El tiralanzas se sostenía primero en posición horizontal, con dos dedos metidos en los bucles de cuero que sujetaban la lanza y el dispositivo; la lanza reposaba en el surco, con el extremo de madera contra el tope. Al lanzarla, sosteniendo el extremo delantero por los bucles, el extremo posterior saltaba, incrementando el largo del brazo que lanzaba. El apalancamiento adicional aumentaba la velocidad y la fuerza con que la lanza se soltaba de la mano.

–Jondalar, creo que ha llegado la hora de comenzar las prácticas.

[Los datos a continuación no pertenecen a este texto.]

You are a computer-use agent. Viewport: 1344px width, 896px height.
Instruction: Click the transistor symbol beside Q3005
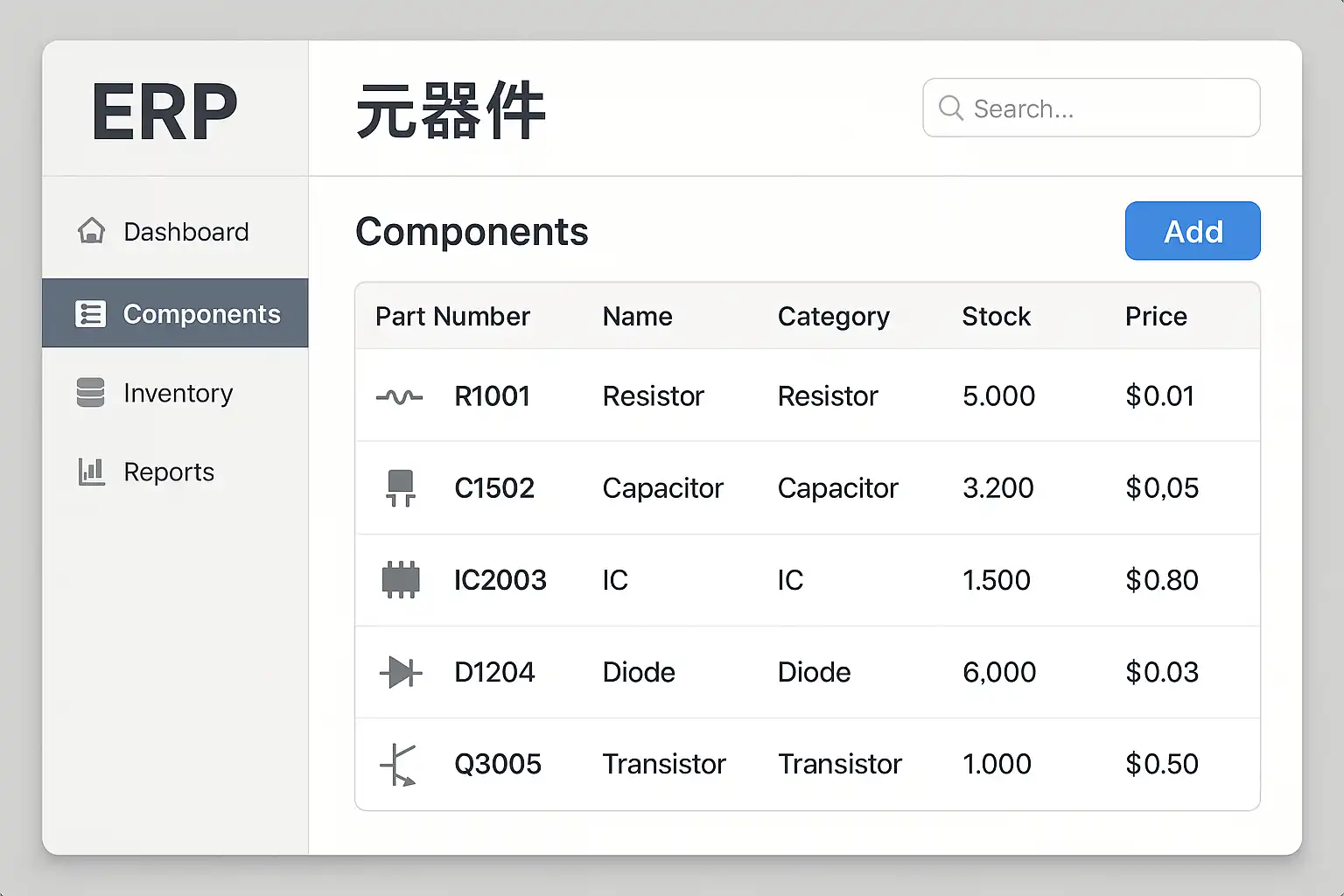coord(399,765)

Las prácticas les tenían ocupados durante todo el día. El cuero relleno alrededor del árbol que les servía de blanco se cayó a pedazos a causa de tantos pinchazos; Jondalar puso otro, pero esta vez dibujó la silueta de un ciervo. A medida que ambos iban adquiriendo experiencia, fueron imponiendo adaptaciones secundarias. Cada uno de ellos aprovechaba la técnica del arma con la que más familiarizado estaba. Los fuertes lanzamientos de Jondalar solían tener más altura; los de ella, más sesgados, trazaban una trayectoria más plana. Y cada uno hacía los oportunos ajustes al tiralanzas para acomodarlo a su estilo individual.

Una competencia amistosa se estableció entre ellos. Ayla se esforzaba, pero no podía igualar los poderosos impulsos que daban mayor alcance a la lanza de Jondalar; éste, en cambio, no podía igualar la puntería mortal de Ayla. Ambos estaban asombrados ante la ventaja incalculable que representaba la nueva arma. Con ella, Jondalar podía arrojar una lanza con mayor fuerza y un control perfecto a más del doble de distancia, una vez alcanzado cierto grado de habilidad. Pero un aspecto de las sesiones de prácticas con Jondalar tuvo un efecto mayor sobre Ayla que el arma misma.

Siempre había practicado y cazado sola. Primero jugando en secreto, temerosa de que la descubrieran. Después practicando en serio, pero no menos en secreto. Cuando se le permitió cazar, fue de mala gana. Nadie cazó nunca con ella. Nadie la alentó cuando erraba ni compartió su triunfo cuando tenía buena puntería. Nadie estudió con ella la mejor manera de usar un arma, la aconsejó respecto a soluciones alternativas, ni escuchó con interés o respeto una sugerencia suya. Y nunca habían reído ni bromeado con ella. Ayla nunca había gozado del compañerismo, la amistad, la diversión de un compañero.

No obstante, al aliviarse las tensiones que la práctica acarreaba, siempre se establecía entre ellos cierto distanciamiento que no parecían poder superar. Cuando hablaban de temas tan inocuos como la caza o las armas, sus conversaciones eran animadas; pero la introducción de cualquier elemento personal provocaba silencios incómodos y evasiones corteses y vacilantes. Un contacto accidental era como un choque perturbador del que ambos se apartaban de un salto, siempre seguido de un ceremonial rígido y de frases carentes de espontaneidad.